As an application developer, I've used Kubernetes and love it. But I must confess when I get into the gritty undercarriage of what it's doing (read: when it doesn't work), I find myself getting pretty lost. The local IP of my Pi is 192.168.1.194. In fact all the local IPs are in the 192.168.x.x range. So why does it seem like it's trying to access 10.96.0.1, and then get an I/O timeout? Is that normal? Is that just part of Docker networking internals, like a fake IP mapped to the Docker system or somesuch?

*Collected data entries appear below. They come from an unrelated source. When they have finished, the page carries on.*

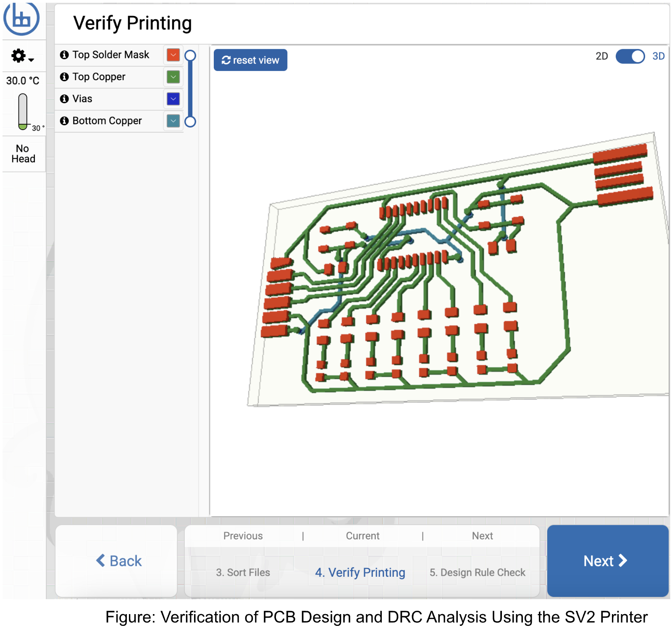This screenshot has width=672, height=633.
Task: Select the 3D view label
Action: (x=658, y=56)
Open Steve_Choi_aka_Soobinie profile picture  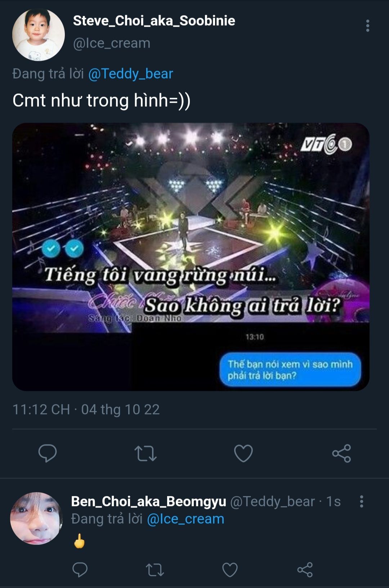[39, 35]
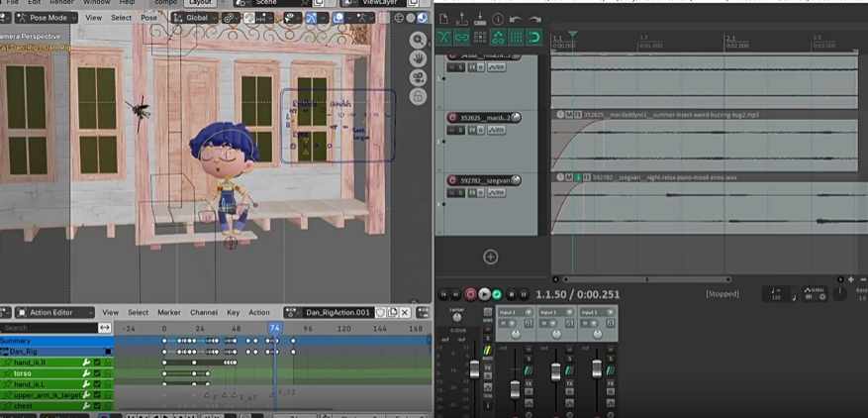Click the Dan_RigAction.001 action name field
868x418 pixels.
(338, 312)
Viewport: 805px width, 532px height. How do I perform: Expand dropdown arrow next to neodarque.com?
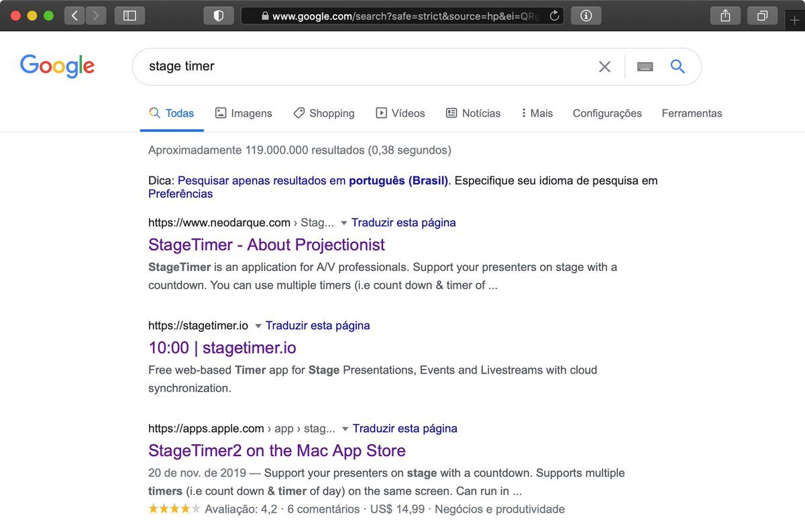pos(343,223)
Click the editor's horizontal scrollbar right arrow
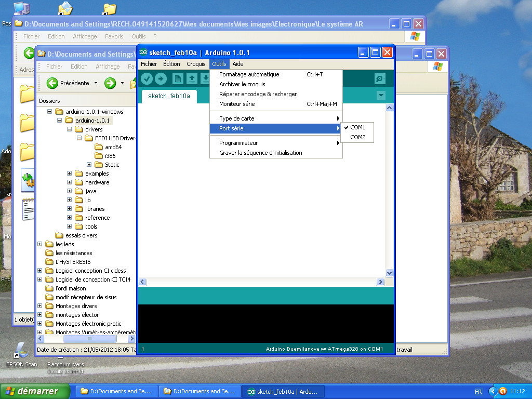 380,282
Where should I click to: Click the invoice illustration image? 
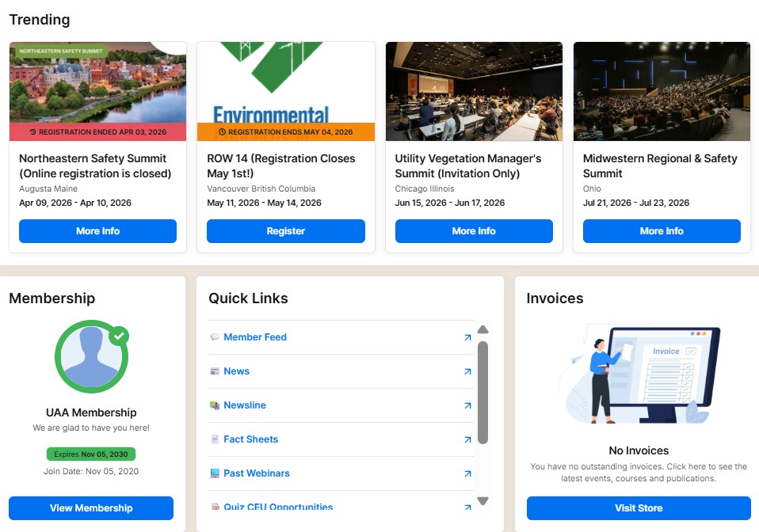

And more importantly, what might I need to do, to get the DNS working? Naturally I can curl things fine from the console, so DNS works on the Pi. Earlier during the setup I also ran the following commands:
sudo iptables -P FORWARD ACCEPT
sudo ufw allow 8080
sudo ufw allow 16443
sudo ufw allow ssh
sudo ufw default allow routed
sudo ufw enable
It had been my experience that these few commands were all that was needed to "un-block" the DNS from working, but unfortunately this time around that doesn't seem sufficient, as the CoreDNS containers are never fully ready.
I'm happy to provide whatever additional log messages might be helpful.
I figured it out... I am a dummy. I had allowed port 16443 through on the firewall (ufw), but I should have allowed 6443. Opening up that port fixed everything.